Friday, August 31, 2018


Meall Gorm

Before we came to live here four years ago, I would cast wistful glances across to the distant, dipping curve of the Bealach Ban as we drove past on the A835 at the start and end of our holidays, and long to be up there walking that ridge. But the thought of the rough, boggy walk-in always put us off - until last month, when we finally tackled An Coileachan and found the moorland trudge to be almost (it has been relatively dry here recently) as tiresome as described. So we knew exactly what we were in for today when we agreed to take the same route up to the bealach and then turn right, to gain the higher top of our last Fannich - Meall Gorm.

After a couple of hours walking we began to encounter patches of drier ground - islands of delight in an ankle-turning morass.


We reached Loch Gorm for the second time this summer and then began the steep climb up to the col. It was a relief to reach the bealach knowing that the hardest part of the climb was over. Tantalisingly, there is a bird flying out of shot to the left in this picture, which we failed to see at the time.


Nestled in the moss in a damp spot were a few fungi; I haven't managed to ID them, but this could be a kind of milkcap - possibly orange or rufous.


Later, after much research: The small shiny one is possibly mountain moss psilocybe.


This is probably cowberry (also known as lingonberry).


The ground became stonier as we gained the first, unnamed top (922m) and looked along the broad ridge which seemed so promising for dotterel; but if there were any, we didn't see them. 


A raven lifted off from the ground ahead as we walked, and with hardly any more climbing we rapidly covered the kilometre to the summit of Meall Gorm (949m).


I'm posting a shot of me at the top as well, because this is a landmark mountain. It's my 142nd Munro. I've always known how unlikely it was that I would complete all the Munros; and a couple of years ago when I began to realise that my fitness was not what it had been, I said I'd be content if I could complete half. There are 283; so, like the ring-bearer, I've fulfilled my quest. (Later: Actually, one Munro has recently been demoted so there are 282, meaning that I'd already reached half with the previous hill-walk.)


Unfortunately no eagles were seen, but a buzzard flew over while we ate our sandwiches.


To the north is shapely Sgurr Mor - the highest mountain in the northern Highlands. We've already been been up Sgurr Mor so we'll now never walk the stretch of ridge and the top between this and Meall Gorm (we were too tired to venture along it today). 

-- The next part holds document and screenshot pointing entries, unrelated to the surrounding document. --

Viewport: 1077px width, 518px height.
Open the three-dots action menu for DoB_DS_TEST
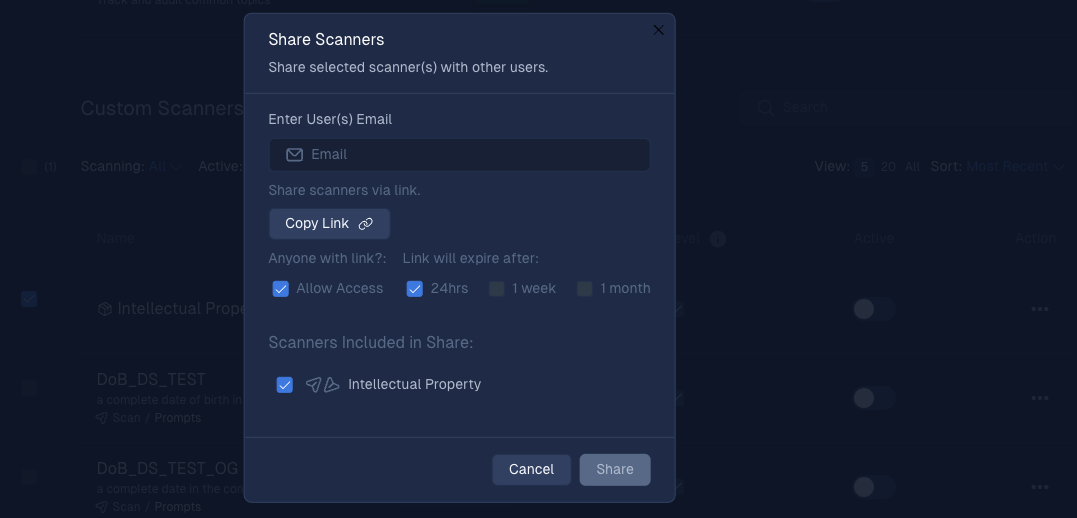(x=1040, y=398)
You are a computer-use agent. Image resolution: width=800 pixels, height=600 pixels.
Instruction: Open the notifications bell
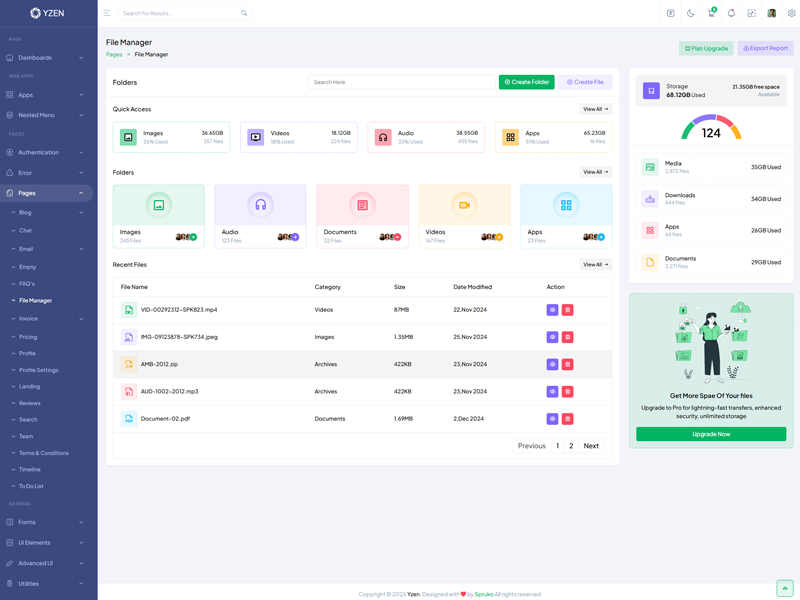tap(731, 13)
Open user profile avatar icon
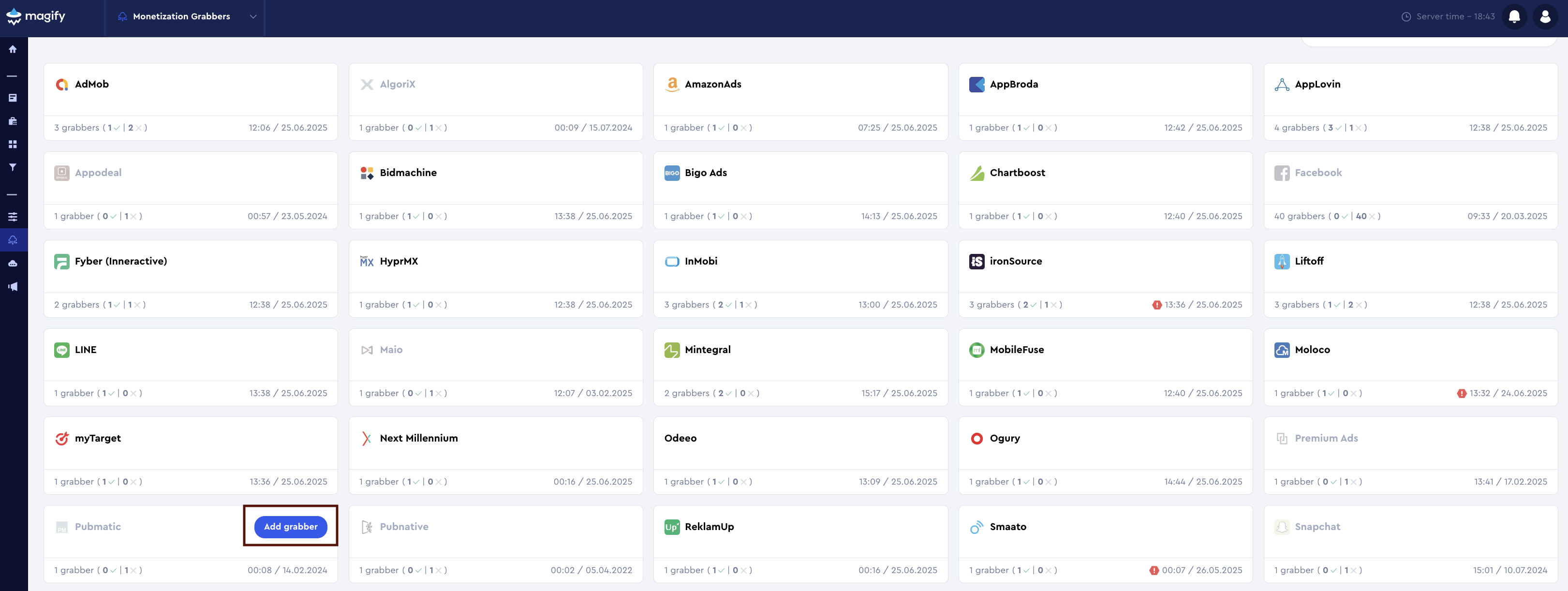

A walker arrived from that direction now; she mentioned the walk-out that we'd come up by and how she wasn't looking forward to the bogs and the peat-hags. We ourselves weren't thrilled about the prospect of doing it again! (Most walkers do a round of several tops and just use that route for the descent.)

We set off back down with mixed feelings, a sense of achievement at having "bagged" all the Munros in the Fannichs tempered by the knowledge that we'll probably never come up here on these ridges again. I've sometimes felt envious on encountering walkers striding across several (if not all) the tops in one day - but there again, that can seem too much like using the mountains merely as an outdoor gym. I've quite enjoyed spending so much time here. But each to her or his own; after all, when I was younger I also liked to bag several Munros in a day!

Looking across at Beinn Liath Mhor Fannaich I could see among the cloud shadows at the bottom of the valley a tiny lochan (hardly even that, and unnamed on the map) on the stream that feeds Loch Li - but not Loch Li itself, which is tucked underneath our hill out of sight.


It was nice to drop down to the bealach knowing we didn't have to climb An Coileachan. Tiny dark dots (almost invisible) above Greger's head are two more walkers who have overtaken us bound for that top - it was getting quite busy. We walked a little way up the flank before turning down to the left and picking our way carefully back down the steep, rough, and sometimes wet slopes. To the right a tiny portion of Loch Fannich can be seen  - and, beyond and above it, Loch na Curra.


This is probably a water pipe, snaking away across the moorland before descending to Glen Luichart as part of the hydro-electric schemes hereabouts.


Greger pointed out a mountain hare running up the hillside; and I spotted a small white flower, past its best, which I think could be grass-of-Parnassus. Not sure.


Walking up through Altan Wood in the morning, we'd seen meadow pipits and our first definite black grouse (a male) on a hill walk. It had been a great day but there was disappointment in the fact that, once again, on suitable terrain, we'd failed to see any dotterel. I've tried hard to see them this summer, but now of course they might already have left. Better that, than that they were never here at all.